Arts : le Marrakech de Winston Churchill aux enchères à Londres

INÉDIT. Amoureux du Maroc, le Premier ministre britannique a été séduit par de nombreux paysages du royaume. Plusieurs de ses toiles arrivent chez Christie’s.

 Peintre amateur sur le tard, Winston Churchill a réalisé plus de cinq cents œuvres. Parmi les plus connues : La Tour de la mosquée Koutoubia, qui sera mise en vente ce lundi 1er mars par la célèbre salle de ventes londonienne Christie’s.

L’emblématique Premier ministre britannique (1874-1965), peintre et écrivain à ses heures perdues, a trouvé à Marrakech un lieu d’inspiration « captivant ». Plus qu’une vue lumineuse de Marrakech, ce tableau est on ne peut plus chargé d’histoire. Il fut le seul tableau créé par Churchill pendant la Seconde Guerre mondiale. En effet, il a été peint à l’issue de la conférence de Casablanca, en janvier 1943, au moment même où les Alliés se rassemblaient après avoir vaincu l’Allemagne nazie.
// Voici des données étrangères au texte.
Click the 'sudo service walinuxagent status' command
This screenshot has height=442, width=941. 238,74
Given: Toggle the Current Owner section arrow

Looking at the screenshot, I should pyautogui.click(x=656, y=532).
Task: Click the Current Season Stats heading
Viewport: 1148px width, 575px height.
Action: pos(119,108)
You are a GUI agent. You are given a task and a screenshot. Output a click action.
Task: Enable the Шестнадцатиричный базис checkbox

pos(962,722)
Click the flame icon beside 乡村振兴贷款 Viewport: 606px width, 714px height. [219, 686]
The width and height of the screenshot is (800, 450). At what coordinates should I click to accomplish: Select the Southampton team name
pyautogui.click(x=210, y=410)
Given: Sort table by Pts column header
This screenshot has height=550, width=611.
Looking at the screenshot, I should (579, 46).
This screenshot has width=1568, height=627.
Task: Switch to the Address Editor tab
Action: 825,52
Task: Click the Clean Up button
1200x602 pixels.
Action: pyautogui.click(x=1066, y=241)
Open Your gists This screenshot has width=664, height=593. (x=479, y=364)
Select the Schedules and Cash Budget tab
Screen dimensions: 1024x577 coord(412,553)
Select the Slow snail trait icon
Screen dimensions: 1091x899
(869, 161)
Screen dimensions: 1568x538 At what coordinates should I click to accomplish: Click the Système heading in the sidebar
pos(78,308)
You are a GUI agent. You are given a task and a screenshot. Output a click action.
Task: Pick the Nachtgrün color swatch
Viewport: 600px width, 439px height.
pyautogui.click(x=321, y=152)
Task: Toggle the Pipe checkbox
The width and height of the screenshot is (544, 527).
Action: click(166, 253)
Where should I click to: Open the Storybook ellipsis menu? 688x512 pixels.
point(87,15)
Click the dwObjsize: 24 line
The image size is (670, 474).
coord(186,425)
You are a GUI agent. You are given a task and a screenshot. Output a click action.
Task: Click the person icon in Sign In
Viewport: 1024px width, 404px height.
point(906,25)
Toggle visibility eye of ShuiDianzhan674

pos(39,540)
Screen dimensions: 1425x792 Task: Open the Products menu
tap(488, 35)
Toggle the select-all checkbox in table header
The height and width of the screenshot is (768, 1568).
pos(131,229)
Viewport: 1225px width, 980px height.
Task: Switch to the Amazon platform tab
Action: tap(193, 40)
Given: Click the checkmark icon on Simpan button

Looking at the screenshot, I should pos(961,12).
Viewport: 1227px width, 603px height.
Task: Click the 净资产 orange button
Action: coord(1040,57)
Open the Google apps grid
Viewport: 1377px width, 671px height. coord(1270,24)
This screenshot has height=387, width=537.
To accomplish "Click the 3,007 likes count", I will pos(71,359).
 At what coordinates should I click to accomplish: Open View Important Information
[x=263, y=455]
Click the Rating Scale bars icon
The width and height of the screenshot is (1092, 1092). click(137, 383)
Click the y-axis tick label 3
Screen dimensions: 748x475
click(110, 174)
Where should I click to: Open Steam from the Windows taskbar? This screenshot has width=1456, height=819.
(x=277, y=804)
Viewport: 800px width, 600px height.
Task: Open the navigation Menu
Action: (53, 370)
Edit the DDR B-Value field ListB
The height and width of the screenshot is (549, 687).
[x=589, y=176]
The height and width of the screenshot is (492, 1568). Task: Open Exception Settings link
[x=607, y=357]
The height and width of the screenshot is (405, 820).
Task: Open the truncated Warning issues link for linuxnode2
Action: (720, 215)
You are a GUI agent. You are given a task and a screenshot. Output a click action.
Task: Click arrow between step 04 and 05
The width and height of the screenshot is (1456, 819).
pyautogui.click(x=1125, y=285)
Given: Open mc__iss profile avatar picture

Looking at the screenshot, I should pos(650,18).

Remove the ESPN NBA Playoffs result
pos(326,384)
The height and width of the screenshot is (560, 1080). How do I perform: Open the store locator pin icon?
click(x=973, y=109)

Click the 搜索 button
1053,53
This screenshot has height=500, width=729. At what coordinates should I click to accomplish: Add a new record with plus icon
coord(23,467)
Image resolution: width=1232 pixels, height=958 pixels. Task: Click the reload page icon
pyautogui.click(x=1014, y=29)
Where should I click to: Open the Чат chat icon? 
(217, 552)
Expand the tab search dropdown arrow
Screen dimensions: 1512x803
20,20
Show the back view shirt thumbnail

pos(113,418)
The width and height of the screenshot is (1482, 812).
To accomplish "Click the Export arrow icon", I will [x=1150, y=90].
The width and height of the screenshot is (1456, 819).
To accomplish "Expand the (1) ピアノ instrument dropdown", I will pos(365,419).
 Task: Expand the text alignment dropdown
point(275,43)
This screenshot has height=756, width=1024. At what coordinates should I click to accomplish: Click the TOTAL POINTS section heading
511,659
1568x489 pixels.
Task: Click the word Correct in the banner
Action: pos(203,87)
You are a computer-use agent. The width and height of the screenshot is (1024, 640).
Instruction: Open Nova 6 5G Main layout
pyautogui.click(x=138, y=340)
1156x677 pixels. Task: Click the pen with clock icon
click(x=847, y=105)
Aujourd’hui, l’huile sur toile, mise à la vente par l’actrice américaine Angelina Jolie, est considérée « comme le tableau le plus important de Sir Winston Churchill » en raison de son « imbrication dans l’histoire du XXe siècle », écrit l’historien d’art britannique Barry Phipps dans le catalogue. C’est ce qui explique combien La Tour de la mosquée Koutoubia attise déjà les spéculations, avec des estimations allant de 1,7 à 2,8 millions d’euros, selon le site de Christie’s. Une somme record d’autant plus étonnante que l’homme politique n’est pas reconnu comme un génie de la peinture.

Une œuvre chargée d’histoire

Le leader conservateur a commencé à peindre sur le tard, quand il avait 40 ans. Celui qui aimait fuir les orages politiques et la grisaille londonienne avait découvert la lumière de la cité ocre de Marrakech dans les années 1930, à l’époque du protectorat français, et y effectua au total six voyages en 23 ans. « Ici, dans ces vastes palmeraies émergeant du désert, le voyageur peut être sûr d’un ensoleillement éternel » et « contempler avec une satisfaction incessante le panorama majestueux et enneigé des montagnes de l’Atlas », écrivait-il en 1936 dans le journal britannique Daily Mail.

 Winston Churchill a commencé à peindre des scènes du Maroc après avoir été encouragé à visiter le pays par son professeur de peinture, Sir John Lavery.© Tolga Akmen AFP

Le monstre politique aimait se perdre dans le dédale des rues de la vieille ville, partir en pique-nique dans la vallée de l’Ourika, sur les hauteurs de Marrakech, et installer son chevalet sur les balcons du grand hôtel La Mamounia ou de la villa Taylor – qui deviendra un repère de la jet-set européenne dans les années 1970.

C’est depuis cette villa qu’il a peint la mosquée Koutoubia, après la conférence historique d’Anfa, organisée en janvier 1943 à Casablanca avec le président américain Franklin Roosevelt et le chef des Forces françaises libres, le général de Gaulle, et en présence du sultan Mohammed V, pour préparer la stratégie des Alliés. Une légende rapportée par son entourage veut qu’il ait à l’époque dit à Roosevelt : « Vous ne pouvez pas faire tout ce chemin en Afrique du Nord sans voir Marrakech […]. Je dois être avec vous quand vous verrez le coucher du soleil sur les montagnes de l’Atlas. »

Désormais propriété de la famille royale marocaine, la villa Taylor ne se visite plus. Le lieu offre une vue exceptionnelle sur la médina, côté Bab Doukkala, jusqu’à la mosquée de la Koutoubia et au fond le Haut Atlas couvert de neige », selon Abderrazzak Benchaâbane, un des botanistes du célèbre « jardin Majorelle » à Marrakech. Une photographie de presse d’époque montre Roosevelt et Churchill y admirant ensemble le coucher de soleil sur le panorama qui inspirera le tableau.

Ce paysage simple et sans fioritures représente le minaret, symbole de puissance de la dynastie Almohade (XIIe siècle), enlacé par les remparts de l’ancienne ville et adossé aux montagnes enneigées. Churchill l’offre à l’époque à Roosevelt. Vendu par un des fils Roosevelt dans les années 1950, le tableau change plusieurs fois de mains, avant d’atterrir en 2011 dans la collection du couple hollywoodien Angelina Jolie et Brad Pitt – bien avant leur séparation.